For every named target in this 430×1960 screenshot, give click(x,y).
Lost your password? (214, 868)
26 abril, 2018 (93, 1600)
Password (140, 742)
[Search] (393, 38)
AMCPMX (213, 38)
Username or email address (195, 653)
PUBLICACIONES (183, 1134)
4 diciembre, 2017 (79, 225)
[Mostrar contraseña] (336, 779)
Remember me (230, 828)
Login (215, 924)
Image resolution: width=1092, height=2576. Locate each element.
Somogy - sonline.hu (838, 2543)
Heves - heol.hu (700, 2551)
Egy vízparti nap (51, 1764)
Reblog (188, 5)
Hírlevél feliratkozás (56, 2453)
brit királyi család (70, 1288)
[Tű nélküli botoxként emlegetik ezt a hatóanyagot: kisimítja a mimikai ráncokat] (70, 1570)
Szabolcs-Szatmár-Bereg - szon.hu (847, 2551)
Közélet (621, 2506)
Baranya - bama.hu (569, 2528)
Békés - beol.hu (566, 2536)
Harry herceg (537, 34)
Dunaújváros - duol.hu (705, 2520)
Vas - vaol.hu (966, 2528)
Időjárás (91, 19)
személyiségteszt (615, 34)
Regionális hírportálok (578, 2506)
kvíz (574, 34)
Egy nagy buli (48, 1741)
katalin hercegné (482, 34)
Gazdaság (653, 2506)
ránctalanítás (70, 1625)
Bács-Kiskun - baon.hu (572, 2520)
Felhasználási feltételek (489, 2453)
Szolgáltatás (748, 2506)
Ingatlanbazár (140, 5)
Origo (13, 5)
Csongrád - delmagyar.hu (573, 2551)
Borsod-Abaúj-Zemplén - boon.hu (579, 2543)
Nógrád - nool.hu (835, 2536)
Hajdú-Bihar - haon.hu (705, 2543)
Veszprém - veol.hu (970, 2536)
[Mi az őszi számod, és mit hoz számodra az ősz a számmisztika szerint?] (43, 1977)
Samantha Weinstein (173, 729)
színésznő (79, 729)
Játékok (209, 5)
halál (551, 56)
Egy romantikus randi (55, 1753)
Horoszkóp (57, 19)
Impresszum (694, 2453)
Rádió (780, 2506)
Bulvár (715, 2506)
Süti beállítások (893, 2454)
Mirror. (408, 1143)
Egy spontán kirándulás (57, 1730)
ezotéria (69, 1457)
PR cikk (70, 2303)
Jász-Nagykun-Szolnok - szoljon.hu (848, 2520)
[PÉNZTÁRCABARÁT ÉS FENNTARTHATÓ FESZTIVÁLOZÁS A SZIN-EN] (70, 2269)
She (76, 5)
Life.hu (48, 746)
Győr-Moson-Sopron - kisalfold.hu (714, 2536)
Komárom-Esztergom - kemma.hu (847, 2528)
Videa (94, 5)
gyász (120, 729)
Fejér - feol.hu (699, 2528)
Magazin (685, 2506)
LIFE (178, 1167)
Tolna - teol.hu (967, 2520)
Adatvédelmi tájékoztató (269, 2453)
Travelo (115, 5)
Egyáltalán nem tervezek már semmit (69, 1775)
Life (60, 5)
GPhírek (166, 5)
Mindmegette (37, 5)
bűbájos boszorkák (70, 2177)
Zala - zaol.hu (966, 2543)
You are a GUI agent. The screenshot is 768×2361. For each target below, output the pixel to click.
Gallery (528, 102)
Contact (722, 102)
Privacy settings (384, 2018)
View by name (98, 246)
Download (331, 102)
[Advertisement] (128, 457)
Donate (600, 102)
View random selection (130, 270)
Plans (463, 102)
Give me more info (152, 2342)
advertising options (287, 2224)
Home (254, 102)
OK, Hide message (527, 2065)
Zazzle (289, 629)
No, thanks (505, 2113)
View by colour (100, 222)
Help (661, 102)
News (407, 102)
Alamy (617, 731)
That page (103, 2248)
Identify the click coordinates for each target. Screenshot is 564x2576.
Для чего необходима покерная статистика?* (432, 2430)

######

# Task to complete
Render the whole set of entries again, exactly as given.

# Result below
For every named target in this 430×1960 screenshot, give click(x,y).
Lost your password? (214, 868)
26 abril, 2018 (93, 1600)
Password (140, 742)
[Search] (393, 38)
AMCPMX (213, 38)
Username or email address (195, 653)
PUBLICACIONES (183, 1134)
4 diciembre, 2017 (79, 225)
[Mostrar contraseña] (336, 779)
Remember me (230, 828)
Login (215, 924)
Image resolution: width=1092, height=2576. Locate each element.
Somogy - sonline.hu (838, 2543)
Heves - heol.hu (700, 2551)
Egy vízparti nap (51, 1764)
Reblog (188, 5)
Hírlevél feliratkozás (56, 2453)
brit királyi család (70, 1288)
[Tű nélküli botoxként emlegetik ezt a hatóanyagot: kisimítja a mimikai ráncokat] (70, 1570)
Szabolcs-Szatmár-Bereg - szon.hu (847, 2551)
Közélet (621, 2506)
Baranya - bama.hu (569, 2528)
Békés - beol.hu (566, 2536)
Harry herceg (537, 34)
Dunaújváros - duol.hu (705, 2520)
Vas - vaol.hu (966, 2528)
Időjárás (91, 19)
személyiségteszt (615, 34)
Regionális hírportálok (578, 2506)
kvíz (574, 34)
Egy nagy buli (48, 1741)
katalin hercegné (482, 34)
Gazdaság (653, 2506)
ránctalanítás (70, 1625)
Bács-Kiskun - baon.hu (572, 2520)
Felhasználási feltételek (489, 2453)
Szolgáltatás (748, 2506)
Ingatlanbazár (140, 5)
Origo (13, 5)
Csongrád - delmagyar.hu (573, 2551)
Borsod-Abaúj-Zemplén - boon.hu (579, 2543)
Nógrád - nool.hu (835, 2536)
Hajdú-Bihar - haon.hu (705, 2543)
Veszprém - veol.hu (970, 2536)
[Mi az őszi számod, és mit hoz számodra az ősz a számmisztika szerint?] (43, 1977)
Samantha Weinstein (173, 729)
színésznő (79, 729)
Játékok (209, 5)
halál (551, 56)
Egy romantikus randi (55, 1753)
Horoszkóp (57, 19)
Impresszum (694, 2453)
Rádió (780, 2506)
Bulvár (715, 2506)
Süti beállítások (893, 2454)
Mirror. (408, 1143)
Egy spontán kirándulás (57, 1730)
ezotéria (69, 1457)
PR cikk (70, 2303)
Jász-Nagykun-Szolnok - szoljon.hu (848, 2520)
[PÉNZTÁRCABARÁT ÉS FENNTARTHATÓ FESZTIVÁLOZÁS A SZIN-EN] (70, 2269)
She (76, 5)
Life.hu (48, 746)
Győr-Moson-Sopron - kisalfold.hu (714, 2536)
Komárom-Esztergom - kemma.hu (847, 2528)
Videa (94, 5)
gyász (120, 729)
Fejér - feol.hu (699, 2528)
Magazin (685, 2506)
LIFE (178, 1167)
Tolna - teol.hu (967, 2520)
Adatvédelmi tájékoztató (269, 2453)
Travelo (115, 5)
Egyáltalán nem tervezek már semmit (69, 1775)
Life (60, 5)
GPhírek (166, 5)
Mindmegette (37, 5)
bűbájos boszorkák (70, 2177)
Zala - zaol.hu (966, 2543)
You are a GUI agent. The screenshot is 768×2361. For each target below, output the pixel to click.
Gallery (528, 102)
Contact (722, 102)
Privacy settings (384, 2018)
View by name (98, 246)
Download (331, 102)
[Advertisement] (128, 457)
Donate (600, 102)
View random selection (130, 270)
Plans (463, 102)
Give me more info (152, 2342)
advertising options (287, 2224)
Home (254, 102)
OK, Hide message (527, 2065)
Zazzle (289, 629)
No, thanks (505, 2113)
View by colour (100, 222)
Help (661, 102)
News (407, 102)
Alamy (617, 731)
That page (103, 2248)
Identify the click coordinates for each target. Screenshot is 564x2576.
Для чего необходима покерная статистика?* (432, 2430)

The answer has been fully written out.